What to do: I'd like the line containing "Formulario de cotización (67, 575)" and every line below it, to the end of the material, repeated exactly and with nothing else.

=== Section Start ===

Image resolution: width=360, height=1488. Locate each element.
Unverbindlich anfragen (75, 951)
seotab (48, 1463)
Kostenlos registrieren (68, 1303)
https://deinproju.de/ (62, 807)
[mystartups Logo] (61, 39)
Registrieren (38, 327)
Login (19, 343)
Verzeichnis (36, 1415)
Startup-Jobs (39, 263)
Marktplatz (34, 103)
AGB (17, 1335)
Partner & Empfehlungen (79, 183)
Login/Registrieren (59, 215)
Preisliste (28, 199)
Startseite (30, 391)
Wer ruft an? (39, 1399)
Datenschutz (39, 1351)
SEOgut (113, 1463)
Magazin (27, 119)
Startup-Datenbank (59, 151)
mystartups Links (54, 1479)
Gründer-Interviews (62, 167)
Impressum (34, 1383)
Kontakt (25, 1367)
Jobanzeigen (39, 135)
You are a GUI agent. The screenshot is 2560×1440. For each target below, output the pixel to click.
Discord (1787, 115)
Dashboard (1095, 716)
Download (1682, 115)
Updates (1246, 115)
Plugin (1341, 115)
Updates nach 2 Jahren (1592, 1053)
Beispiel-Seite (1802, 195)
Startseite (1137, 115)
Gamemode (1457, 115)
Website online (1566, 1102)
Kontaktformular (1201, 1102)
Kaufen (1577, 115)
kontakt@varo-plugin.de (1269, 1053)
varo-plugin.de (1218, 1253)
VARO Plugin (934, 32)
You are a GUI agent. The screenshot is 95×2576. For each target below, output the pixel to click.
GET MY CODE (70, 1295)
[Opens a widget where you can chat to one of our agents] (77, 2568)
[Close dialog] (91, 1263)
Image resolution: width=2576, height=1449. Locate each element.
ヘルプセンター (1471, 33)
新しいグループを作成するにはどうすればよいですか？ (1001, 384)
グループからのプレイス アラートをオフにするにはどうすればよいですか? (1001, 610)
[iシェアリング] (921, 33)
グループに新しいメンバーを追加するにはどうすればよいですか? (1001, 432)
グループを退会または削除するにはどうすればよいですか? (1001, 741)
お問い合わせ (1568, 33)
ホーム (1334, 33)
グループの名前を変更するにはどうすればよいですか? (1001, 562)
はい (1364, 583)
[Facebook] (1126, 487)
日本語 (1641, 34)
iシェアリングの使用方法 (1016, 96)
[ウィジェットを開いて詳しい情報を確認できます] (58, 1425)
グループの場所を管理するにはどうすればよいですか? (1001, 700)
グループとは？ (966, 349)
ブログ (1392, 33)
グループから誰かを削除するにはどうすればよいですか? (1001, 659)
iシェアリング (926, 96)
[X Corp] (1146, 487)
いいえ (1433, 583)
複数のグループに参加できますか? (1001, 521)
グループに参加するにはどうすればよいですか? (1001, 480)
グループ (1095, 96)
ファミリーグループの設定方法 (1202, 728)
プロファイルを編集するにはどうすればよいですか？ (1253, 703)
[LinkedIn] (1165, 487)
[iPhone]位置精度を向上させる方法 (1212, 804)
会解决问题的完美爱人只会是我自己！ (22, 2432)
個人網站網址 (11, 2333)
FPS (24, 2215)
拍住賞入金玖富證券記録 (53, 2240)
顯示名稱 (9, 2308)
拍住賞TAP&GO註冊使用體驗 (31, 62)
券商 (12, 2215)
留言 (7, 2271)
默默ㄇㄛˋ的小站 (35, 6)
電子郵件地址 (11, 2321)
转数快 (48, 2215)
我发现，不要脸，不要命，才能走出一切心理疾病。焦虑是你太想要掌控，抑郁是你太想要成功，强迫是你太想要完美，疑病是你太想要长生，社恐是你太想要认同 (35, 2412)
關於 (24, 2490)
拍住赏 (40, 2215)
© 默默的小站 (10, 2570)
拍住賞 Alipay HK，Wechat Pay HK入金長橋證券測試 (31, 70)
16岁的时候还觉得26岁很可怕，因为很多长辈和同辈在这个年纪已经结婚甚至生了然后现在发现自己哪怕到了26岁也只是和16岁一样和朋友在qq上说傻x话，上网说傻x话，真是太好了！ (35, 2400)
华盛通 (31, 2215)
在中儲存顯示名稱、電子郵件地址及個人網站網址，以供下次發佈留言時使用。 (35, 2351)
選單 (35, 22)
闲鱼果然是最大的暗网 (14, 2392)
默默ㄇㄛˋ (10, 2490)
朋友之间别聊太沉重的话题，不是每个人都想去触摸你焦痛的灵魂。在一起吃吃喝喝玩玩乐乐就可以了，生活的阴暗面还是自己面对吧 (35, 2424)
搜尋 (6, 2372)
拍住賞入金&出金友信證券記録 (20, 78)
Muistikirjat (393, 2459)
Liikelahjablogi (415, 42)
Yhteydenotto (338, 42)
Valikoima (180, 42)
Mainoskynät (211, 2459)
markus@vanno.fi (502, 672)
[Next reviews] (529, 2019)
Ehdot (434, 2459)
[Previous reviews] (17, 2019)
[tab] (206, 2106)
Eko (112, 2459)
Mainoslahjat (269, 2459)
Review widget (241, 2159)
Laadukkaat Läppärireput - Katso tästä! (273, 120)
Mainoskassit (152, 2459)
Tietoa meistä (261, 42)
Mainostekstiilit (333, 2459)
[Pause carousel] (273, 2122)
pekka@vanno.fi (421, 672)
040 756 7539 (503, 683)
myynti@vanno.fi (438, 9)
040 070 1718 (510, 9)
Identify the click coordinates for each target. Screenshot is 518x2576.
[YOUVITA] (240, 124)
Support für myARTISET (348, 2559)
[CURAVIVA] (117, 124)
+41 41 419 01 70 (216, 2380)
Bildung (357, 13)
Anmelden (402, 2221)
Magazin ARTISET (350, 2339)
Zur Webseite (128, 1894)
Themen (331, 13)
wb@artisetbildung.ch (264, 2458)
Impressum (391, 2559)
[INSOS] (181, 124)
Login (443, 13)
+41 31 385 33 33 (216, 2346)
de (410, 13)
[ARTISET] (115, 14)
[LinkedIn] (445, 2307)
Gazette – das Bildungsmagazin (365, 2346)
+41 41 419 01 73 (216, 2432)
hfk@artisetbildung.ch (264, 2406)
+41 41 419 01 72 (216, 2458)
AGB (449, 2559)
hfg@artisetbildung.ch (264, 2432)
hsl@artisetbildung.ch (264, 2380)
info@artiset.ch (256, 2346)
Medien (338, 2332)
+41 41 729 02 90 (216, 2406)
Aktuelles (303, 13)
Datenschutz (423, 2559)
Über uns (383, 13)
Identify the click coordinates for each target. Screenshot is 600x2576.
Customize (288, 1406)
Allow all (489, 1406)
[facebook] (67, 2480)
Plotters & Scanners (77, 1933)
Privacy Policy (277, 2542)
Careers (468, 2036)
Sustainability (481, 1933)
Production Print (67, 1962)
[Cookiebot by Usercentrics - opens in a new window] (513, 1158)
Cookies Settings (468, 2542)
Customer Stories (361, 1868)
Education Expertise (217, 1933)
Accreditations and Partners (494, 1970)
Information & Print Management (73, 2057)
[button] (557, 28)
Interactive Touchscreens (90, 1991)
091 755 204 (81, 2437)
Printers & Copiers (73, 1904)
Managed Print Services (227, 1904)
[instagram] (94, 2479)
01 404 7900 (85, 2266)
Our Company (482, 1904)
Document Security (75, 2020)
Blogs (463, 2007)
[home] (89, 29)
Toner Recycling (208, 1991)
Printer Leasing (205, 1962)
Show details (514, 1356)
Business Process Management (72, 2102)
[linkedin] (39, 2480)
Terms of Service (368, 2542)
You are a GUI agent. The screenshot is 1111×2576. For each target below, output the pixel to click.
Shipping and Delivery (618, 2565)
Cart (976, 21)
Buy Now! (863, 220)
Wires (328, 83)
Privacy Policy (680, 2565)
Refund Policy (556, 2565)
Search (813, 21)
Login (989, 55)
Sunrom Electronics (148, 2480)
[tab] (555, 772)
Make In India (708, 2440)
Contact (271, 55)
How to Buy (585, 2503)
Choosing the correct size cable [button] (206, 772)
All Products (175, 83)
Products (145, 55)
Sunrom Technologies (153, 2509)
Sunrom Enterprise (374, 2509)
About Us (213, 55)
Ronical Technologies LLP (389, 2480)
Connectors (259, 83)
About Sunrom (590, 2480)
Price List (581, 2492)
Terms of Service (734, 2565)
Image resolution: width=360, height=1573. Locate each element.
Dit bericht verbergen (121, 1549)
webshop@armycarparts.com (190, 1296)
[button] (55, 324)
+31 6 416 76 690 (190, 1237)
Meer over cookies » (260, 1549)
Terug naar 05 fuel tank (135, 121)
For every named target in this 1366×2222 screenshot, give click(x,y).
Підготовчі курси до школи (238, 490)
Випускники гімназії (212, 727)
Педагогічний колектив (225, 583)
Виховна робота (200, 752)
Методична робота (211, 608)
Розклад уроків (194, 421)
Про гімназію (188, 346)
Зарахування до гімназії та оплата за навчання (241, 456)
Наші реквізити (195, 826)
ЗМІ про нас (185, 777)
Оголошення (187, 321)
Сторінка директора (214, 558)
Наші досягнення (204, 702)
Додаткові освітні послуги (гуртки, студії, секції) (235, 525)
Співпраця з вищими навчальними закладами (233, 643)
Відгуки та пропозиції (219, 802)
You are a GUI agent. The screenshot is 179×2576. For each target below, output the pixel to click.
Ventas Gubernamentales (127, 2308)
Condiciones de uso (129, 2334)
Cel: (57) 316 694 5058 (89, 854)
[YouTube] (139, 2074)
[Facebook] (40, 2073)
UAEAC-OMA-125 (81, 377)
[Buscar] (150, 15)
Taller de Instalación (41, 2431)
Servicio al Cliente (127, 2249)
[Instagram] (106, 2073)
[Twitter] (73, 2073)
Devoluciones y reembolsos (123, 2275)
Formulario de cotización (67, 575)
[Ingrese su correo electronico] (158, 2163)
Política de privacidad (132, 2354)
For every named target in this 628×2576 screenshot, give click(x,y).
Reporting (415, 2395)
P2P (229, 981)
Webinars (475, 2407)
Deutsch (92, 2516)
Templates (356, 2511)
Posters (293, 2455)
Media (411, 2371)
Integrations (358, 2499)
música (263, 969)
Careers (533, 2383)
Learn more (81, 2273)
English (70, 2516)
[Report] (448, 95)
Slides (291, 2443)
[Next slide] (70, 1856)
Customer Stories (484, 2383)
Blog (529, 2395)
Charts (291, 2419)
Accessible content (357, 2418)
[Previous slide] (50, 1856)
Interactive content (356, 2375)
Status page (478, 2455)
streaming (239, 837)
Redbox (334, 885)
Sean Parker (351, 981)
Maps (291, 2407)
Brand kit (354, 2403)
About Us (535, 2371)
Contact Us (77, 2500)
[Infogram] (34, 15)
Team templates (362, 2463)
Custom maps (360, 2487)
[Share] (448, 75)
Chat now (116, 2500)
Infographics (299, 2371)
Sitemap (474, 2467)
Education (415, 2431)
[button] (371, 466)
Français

=== Section End ===

Reply to the task:
Formulario de cotización (67, 575)
[Ingrese su correo electronico] (158, 2163)
Política de privacidad (132, 2354)
For every named target in this 628×2576 screenshot, give click(x,y).
Reporting (415, 2395)
P2P (229, 981)
Webinars (475, 2407)
Deutsch (92, 2516)
Templates (356, 2511)
Posters (293, 2455)
Media (411, 2371)
Integrations (358, 2499)
música (263, 969)
Careers (533, 2383)
Learn more (81, 2273)
English (70, 2516)
[Report] (448, 95)
Slides (291, 2443)
[Next slide] (70, 1856)
Customer Stories (484, 2383)
Blog (529, 2395)
Charts (291, 2419)
Accessible content (357, 2418)
[Previous slide] (50, 1856)
Interactive content (356, 2375)
Status page (478, 2455)
streaming (239, 837)
Redbox (334, 885)
Sean Parker (351, 981)
Maps (291, 2407)
Brand kit (354, 2403)
About Us (535, 2371)
Contact Us (77, 2500)
[Infogram] (34, 15)
Team templates (362, 2463)
Custom maps (360, 2487)
[Share] (448, 75)
Chat now (116, 2500)
Infographics (299, 2371)
Sitemap (474, 2467)
Education (415, 2431)
[button] (371, 466)
Français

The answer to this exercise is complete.